GIVEN TASK |
Collect every line from the entries below that contains the string "target", and copy each line in full.

SUPPLIED INFORMATION |
○ ○ ○ ○

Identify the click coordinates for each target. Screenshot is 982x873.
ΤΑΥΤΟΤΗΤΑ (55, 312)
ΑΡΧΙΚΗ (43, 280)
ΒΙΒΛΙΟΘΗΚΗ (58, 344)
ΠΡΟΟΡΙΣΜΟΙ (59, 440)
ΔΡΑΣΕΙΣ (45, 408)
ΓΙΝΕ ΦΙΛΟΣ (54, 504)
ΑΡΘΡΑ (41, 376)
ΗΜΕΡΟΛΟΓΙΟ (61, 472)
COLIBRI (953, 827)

○ ○ ○ ○

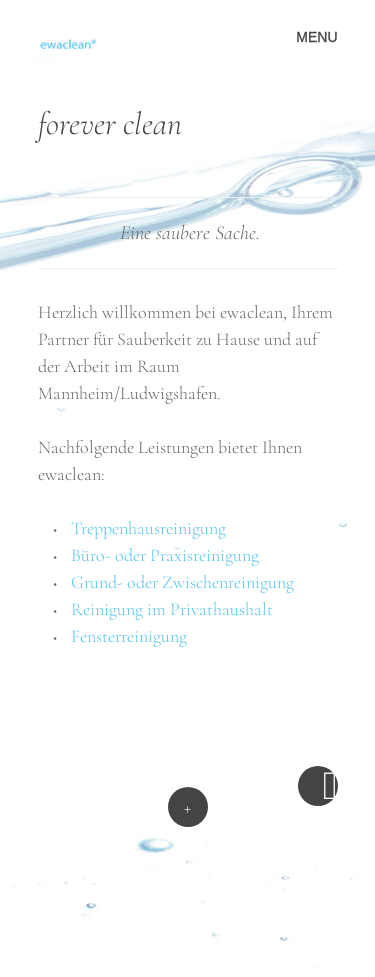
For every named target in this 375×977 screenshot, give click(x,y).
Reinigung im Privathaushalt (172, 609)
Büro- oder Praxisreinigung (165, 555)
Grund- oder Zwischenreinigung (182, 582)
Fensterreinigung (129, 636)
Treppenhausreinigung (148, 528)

○ ○ ○ ○

RESPONSE |
Identify the click coordinates for each target. Screenshot is 982x873.
For every named target in this 375×977 screenshot, give click(x,y).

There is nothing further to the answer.